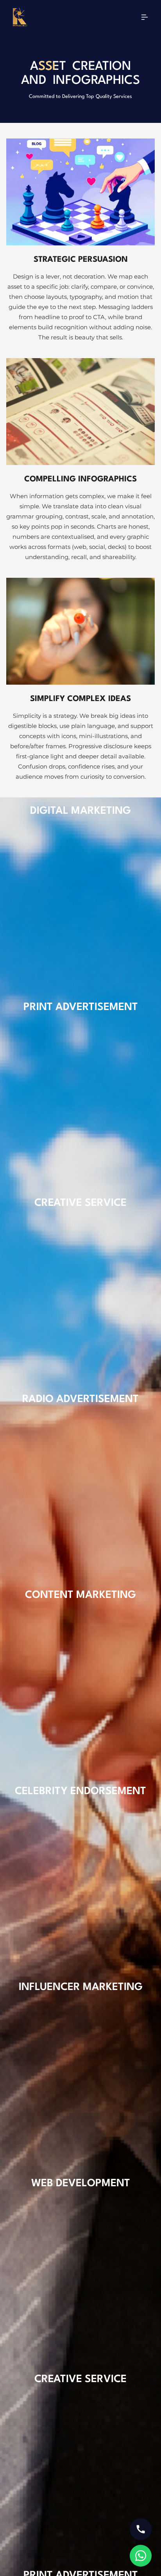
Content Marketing (80, 1595)
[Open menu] (144, 18)
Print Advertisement (80, 1007)
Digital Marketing (80, 811)
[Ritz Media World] (20, 18)
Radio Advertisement (80, 1399)
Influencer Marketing (81, 1987)
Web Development (80, 2183)
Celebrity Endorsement (80, 1791)
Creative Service (80, 1203)
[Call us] (141, 2529)
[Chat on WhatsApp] (141, 2556)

----

Problem details: Look above for the line that holds "Celebrity Endorsement (80, 1791)", then copy it and each line after it exactly, through the last line of the data.

Solution below:
Celebrity Endorsement (80, 1791)
Creative Service (80, 1203)
[Call us] (141, 2529)
[Chat on WhatsApp] (141, 2556)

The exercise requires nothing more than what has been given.